LA PALABRA DEL SEÑOR: UN LLAMADO A LA EVANGELIZACIÓN COTIDIANA"
Cada día es enviada la Palabra del señor, no la pases de largo, no te imaginas las gracias que te pierdes sino la escuchas, la pones en práctica y la compartes con amigos y familiares…todos somos evangelizadores sin excepción alguna.
Es cierto que la Palabra del Señor es una guía
importante en nuestras vidas, y es fundamental escucharla, ponerla en práctica
y compartirla con los demás. Todos tenemos la capacidad de ser evangelizadores
al vivir de acuerdo con los principios y enseñanzas del Evangelio, y al
compartir el amor y la verdad de Cristo con aquellos que nos rodean. Que estas
palabras recibidas a diario nos animen a ser testigos vivos de la fe en
nuestras acciones y palabras cada día.
La Palabra del Señor es una luz en medio de la
oscuridad, una brújula que guía nuestros pasos en el camino de la vida. En un
mundo lleno de ruido y distracciones, escuchar la voz de Dios puede parecer
difícil, pero su mensaje está siempre presente, esperando ser recibido en el
corazón de aquellos que buscan la verdad y la paz.
Al leer la Palabra del Señor, encontramos no solo
consuelo y esperanza, sino también sabiduría y dirección para enfrentar los
desafíos diarios. Nos invita a amar y perdonar, a ser compasivos y justos, a
vivir en armonía con nuestros semejantes y con la creación que nos rodea. Nos
enseña a mirar más allá de nosotros mismos, a ver la belleza en la diversidad,
y a reconocer la presencia divina en cada ser humano.

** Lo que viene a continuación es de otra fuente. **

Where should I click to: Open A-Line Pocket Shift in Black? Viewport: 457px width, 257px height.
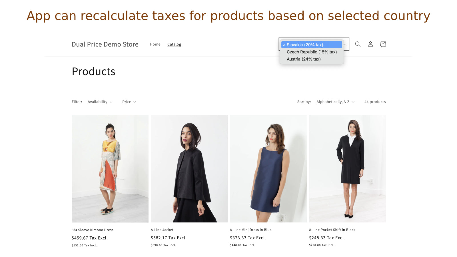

Pero escuchar la Palabra no es suficiente; debemos también ponerla en práctica en nuestras vidas. Esto significa actuar con integridad y coherencia, siendo fieles a los valores que profesamos y reflejando el amor de Dios en todas nuestras acciones. No se trata solo de palabras vacías, sino de un compromiso vivo y activo de seguir los pasos de Jesucristo, nuestro modelo y salvador cumpliendo sus Mandamientos.
Y así como recibimos la Palabra con gratitud y la
vivimos con sinceridad, también estamos llamados a compartirla con otros. No
como imposición o juicio, sino con humildad y compasión, mostrando con nuestro
ejemplo el poder transformador del amor de Dios. Cada palabra de aliento, cada gesto de bondad, cada acto de servicio,
son semillas que pueden llevar la luz del Evangelio a lugares oscuros y
corazones que necesitan esperanza.
Que nuestra vida sea un testimonio vivo de la Palabra
del Señor, una melodía de amor y gracia que resuene en los corazones de todos
aquellos que cruzan nuestro camino. Y que juntos, como una gran familia de fe,
podamos compartir y celebrar el regalo más grande que Dios nos ha dado: su
Palabra, que es vida, luz y verdad para todos los que la reciben con corazón
abierto.
¡Que el Señor nos bendiga y la Virgen nos proteja!